Don't underestimate the new wizz-bang tech to fun factor of a new bike though.


----------



## Lone Rager (Dec 13, 2013)

Check this thread:

http://forums.mtbr.com/bike-frame-d...-mtb-w-judy-fork-upgrade-buy-new-1087875.html


----------



## RustyIron (Apr 14, 2008)

We old guys don't have much time left, so we can't afford to mince words. Let me just spell it out as clearly as possible: That old clunker is only worth the price of scrap. Throwing cash at it is a waste. Buy yourself something three years old or newer. 

Now let's look at the benefits of being a senior rider. First, with a little work, you can become stronger than those young whippersnappers. Snowflakes don't have your level of determination. On the trail, if you beat them, you'll be the hero: an old guy who is faster than the young studs. If they beat you... Who cares? There's no shame in getting beat by someone half your age. 
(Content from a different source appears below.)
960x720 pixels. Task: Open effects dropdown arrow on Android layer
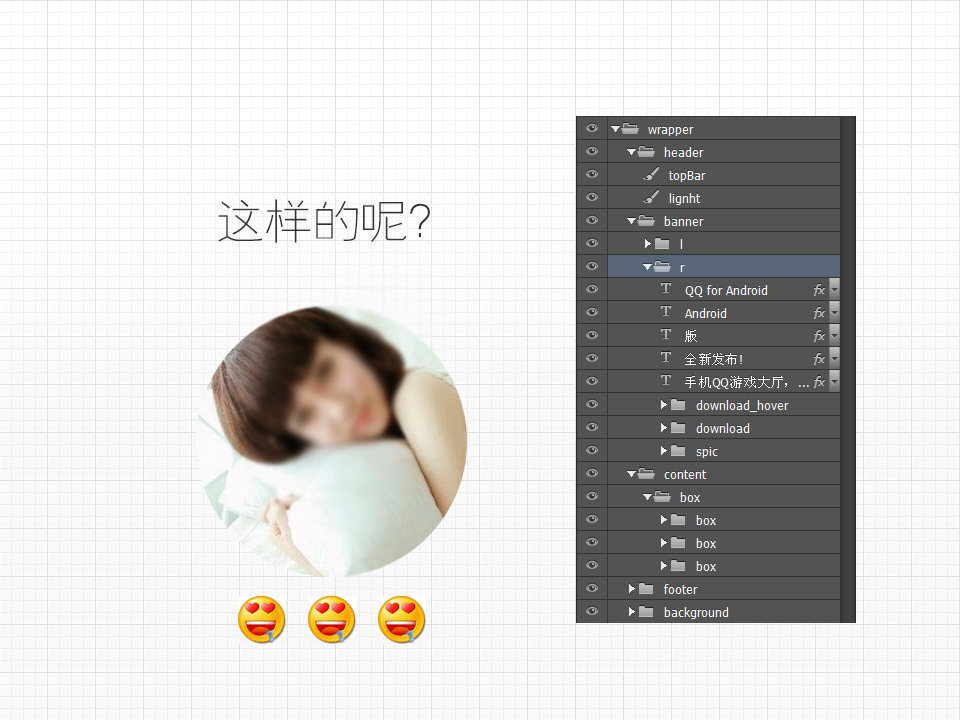coord(834,313)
Get yourself a better bike, you'll be glad you did.


----------



## J_Westy (Jan 7, 2009)

RustyIron said:


> We old guys don't have much time left, so we can't afford to mince words...
> 
> Get yourself a better bike, you'll be glad you did.
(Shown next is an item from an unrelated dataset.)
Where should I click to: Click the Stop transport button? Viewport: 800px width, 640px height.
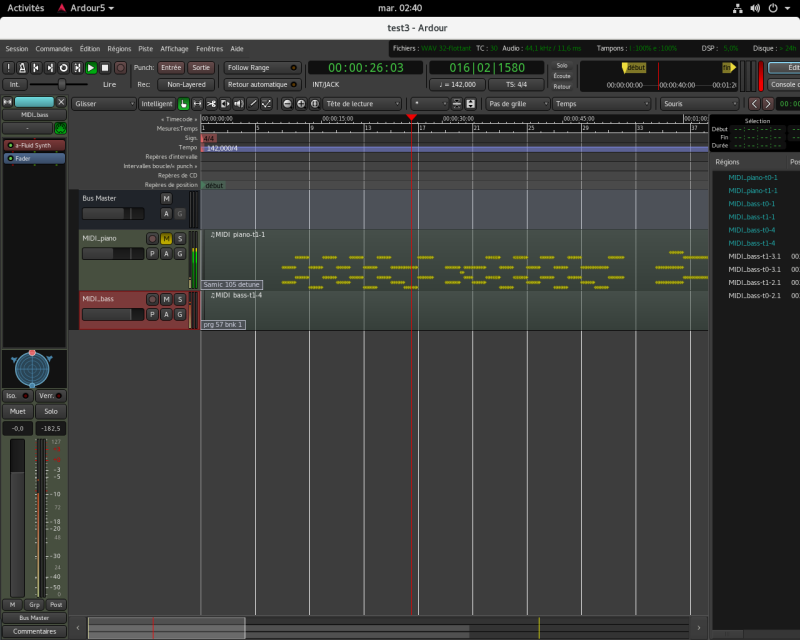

If you can afford it, I agree.

If your boys are willing to spend time with their old man, it's priceless.

Maybe look at something like:
https://www.canyon.com/en-us/mtb/spectral/2018/spectral-al-6-0

If you think you need to go the upgrade route,

Forks for "old" 26 wheels and a straight 1-1/8 steerer tube aren't so easy to find, but they're out there I suppose:
https://www.ebay.com/itm/Manitou-Ma...534865?hash=item5d7fa5dc91:g:GjQAAOSwHxFbW3~D
or
https://www.ebay.com/itm/RockShox-3...535856?hash=item5d7fa5e070:g:fEUAAOSwyXVbW4AZ


----------



## Attacking Mid (Dec 10, 2004)

I'm nearing 56 and LOVE getting to spend time with my boys riding. They have to wait for me, but they seem to appreciate having a dad who gets out there with them.

I agree with the previous posters. Don't waste any money on a bike that old. Put some smoother tires on it and use it to beat around the neighborhood or ride on the street.

Depending on the terrain you have, a decent hard tail may be all you need. I ride in the Colorado mountains, so full suspension is not a requirement, but is very desirable. I've ridden in places like Ohio, Indiana, Kentucky where, frankly, a decent HT is really all I'd want.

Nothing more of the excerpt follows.